▸ **BRIEF**: If a line contains the word "computer", include it in the count; state how many such lines the listing has and nothing else.

▸ **EXCERPTED DATA**:
....
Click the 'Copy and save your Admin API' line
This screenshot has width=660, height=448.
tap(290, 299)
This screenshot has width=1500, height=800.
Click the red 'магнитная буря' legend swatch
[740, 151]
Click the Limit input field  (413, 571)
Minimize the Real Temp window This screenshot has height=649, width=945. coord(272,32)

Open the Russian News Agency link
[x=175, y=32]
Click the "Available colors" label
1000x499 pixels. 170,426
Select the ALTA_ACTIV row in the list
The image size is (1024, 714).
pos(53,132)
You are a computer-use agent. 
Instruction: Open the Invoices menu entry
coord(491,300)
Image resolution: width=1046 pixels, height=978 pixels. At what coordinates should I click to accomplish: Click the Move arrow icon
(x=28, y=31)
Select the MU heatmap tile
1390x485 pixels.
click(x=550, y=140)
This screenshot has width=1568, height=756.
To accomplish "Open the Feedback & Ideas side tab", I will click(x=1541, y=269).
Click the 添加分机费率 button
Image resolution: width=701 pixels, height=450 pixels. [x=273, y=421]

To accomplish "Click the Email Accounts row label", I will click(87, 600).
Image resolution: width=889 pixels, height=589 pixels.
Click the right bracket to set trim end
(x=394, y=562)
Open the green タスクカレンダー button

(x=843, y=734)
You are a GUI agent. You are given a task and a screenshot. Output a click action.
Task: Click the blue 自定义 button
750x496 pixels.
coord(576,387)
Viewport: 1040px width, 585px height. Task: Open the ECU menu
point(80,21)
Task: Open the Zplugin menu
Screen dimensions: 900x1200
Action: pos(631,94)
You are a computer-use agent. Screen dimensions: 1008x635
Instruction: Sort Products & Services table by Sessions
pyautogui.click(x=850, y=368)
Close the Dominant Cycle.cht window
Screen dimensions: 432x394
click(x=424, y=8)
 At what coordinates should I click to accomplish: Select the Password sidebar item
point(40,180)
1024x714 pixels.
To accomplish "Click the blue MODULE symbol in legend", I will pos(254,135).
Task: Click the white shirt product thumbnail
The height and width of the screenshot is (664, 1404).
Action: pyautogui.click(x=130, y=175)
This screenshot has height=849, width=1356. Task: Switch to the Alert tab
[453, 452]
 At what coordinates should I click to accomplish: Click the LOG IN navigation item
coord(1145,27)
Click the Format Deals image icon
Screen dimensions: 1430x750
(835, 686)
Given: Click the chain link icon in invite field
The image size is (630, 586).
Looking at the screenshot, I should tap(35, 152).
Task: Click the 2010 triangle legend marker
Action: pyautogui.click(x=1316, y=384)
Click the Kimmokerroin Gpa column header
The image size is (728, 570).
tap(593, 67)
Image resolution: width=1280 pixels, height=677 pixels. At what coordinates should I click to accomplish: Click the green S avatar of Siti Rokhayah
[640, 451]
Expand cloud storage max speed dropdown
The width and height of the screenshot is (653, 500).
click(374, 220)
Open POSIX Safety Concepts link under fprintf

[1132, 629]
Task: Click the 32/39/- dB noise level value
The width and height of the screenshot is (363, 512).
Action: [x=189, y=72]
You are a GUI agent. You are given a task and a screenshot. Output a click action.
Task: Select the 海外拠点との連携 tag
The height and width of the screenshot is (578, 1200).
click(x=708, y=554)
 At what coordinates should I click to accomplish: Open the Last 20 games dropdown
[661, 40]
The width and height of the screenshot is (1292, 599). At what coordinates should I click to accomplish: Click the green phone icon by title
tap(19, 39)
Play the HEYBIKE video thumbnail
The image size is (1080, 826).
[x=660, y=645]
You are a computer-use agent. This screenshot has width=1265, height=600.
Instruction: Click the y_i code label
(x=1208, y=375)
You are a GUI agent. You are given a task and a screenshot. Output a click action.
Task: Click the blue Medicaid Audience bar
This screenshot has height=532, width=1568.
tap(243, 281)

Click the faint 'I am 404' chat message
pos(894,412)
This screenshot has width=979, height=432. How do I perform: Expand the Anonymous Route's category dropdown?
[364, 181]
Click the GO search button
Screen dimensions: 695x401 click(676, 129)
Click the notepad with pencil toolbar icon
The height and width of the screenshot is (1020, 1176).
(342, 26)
....
▸ **YOUR SOLUTION**: 3